El tsjc desmonta el decreto del catalán en las aulas y deja al govern sin argumentos
El Tribunal Superior de Justicia de Cataluña ha tirado por la borda el armazón legal con el que el Govern blindaba el catalán como única lengua vehicular en la escuela. La resolución, que entra en vigor de forma provisional mientras el Supremo decide si confirma o tumba la sentencia, anula más de una veintena de artículos del polémico Decreto 91/2024, aprobado solo hace siete meses.
Qué queda en el aire tras la ejecución provisional
La suspensión afecta al corazón del texto: los preceptos que fijaban cuotas de uso del castellano, la redacción de los proyectos lingüísticos y los mecanismos de control que la Generalitat imponía a los centros. Desde este martes, los profesores ya no pueden ser sancionados por dar clase en castellano ni por repartir materiales en esa lengua. La Asamblea por una Escuela Bilingüe, que impulsó el recurso, ha enviado avisos a varios institutos exigiendo la revisión inmediata de sus programaciones.
La lista de artículos fulminados es demoledora: desaparecen los apartados que obligaban a usar el catalán como mínimo el 60 % del tiempo lectivo, se cae la exigencia de que la documentación interna del centro esté únicamente en catalán y se anula la potestad de la Administración para imponer sanciones por incumplir estos criterios. En la práctica, el decreto queda desangrado.

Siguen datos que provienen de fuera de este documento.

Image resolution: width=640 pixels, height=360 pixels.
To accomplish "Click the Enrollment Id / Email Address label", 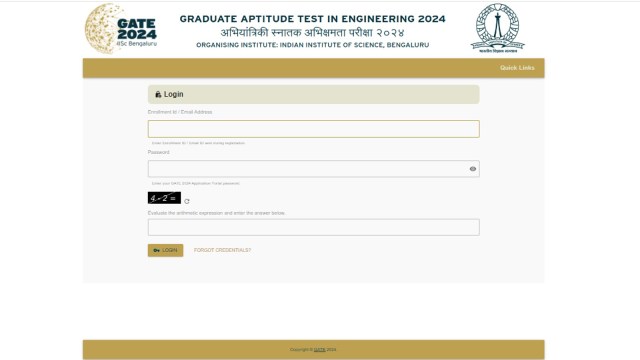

El govern se queda sin bastón jurídico
El Departament d’Educació ha callado por ahora. En privado, reconocen que la sentencia les deja sin margen para seguir presionando a los equipos directivos que resistían el monolingüismo. La conselleria había amagado con abrir expedientes a varios docentes de Terrassa y Manresa que habían aumentado las horas en castellano, pero esos expedientes quedan automáticamente en suspenso.
La jugada judicial obliga al Ejecutivo catalán a rehacer la normativa antes de que el Supremo falle en segunda instancia. El calendario apremia: el curso escolar termina en junio y muchos centros ya están diseñando sus proyectos lingüísticos para 2025-2026. Si el Supremo confirma la anulación, el Govern tendrá que negociar con la comunidad educativa una nueva fórmula que no vulnere la Constitución, algo que hasta ahora se negaba en redondo.

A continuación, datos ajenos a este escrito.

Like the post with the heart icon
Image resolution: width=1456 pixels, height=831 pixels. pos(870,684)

La sentencia no solo desarma al Govern; también le quita la excusa de siempre. Durante años, la Generalitat esgrimió la necesidad de «proteger» el catalán para justificar cuotas y sanciones. El TSJC demuestra que esa coartada no resiste el más mínimo análisis constitucional. El mensaje es claro: la immersión sí, la imposición no. Y los docentes, por primera vez en lustros, pueden respirar sin mirar la espalda.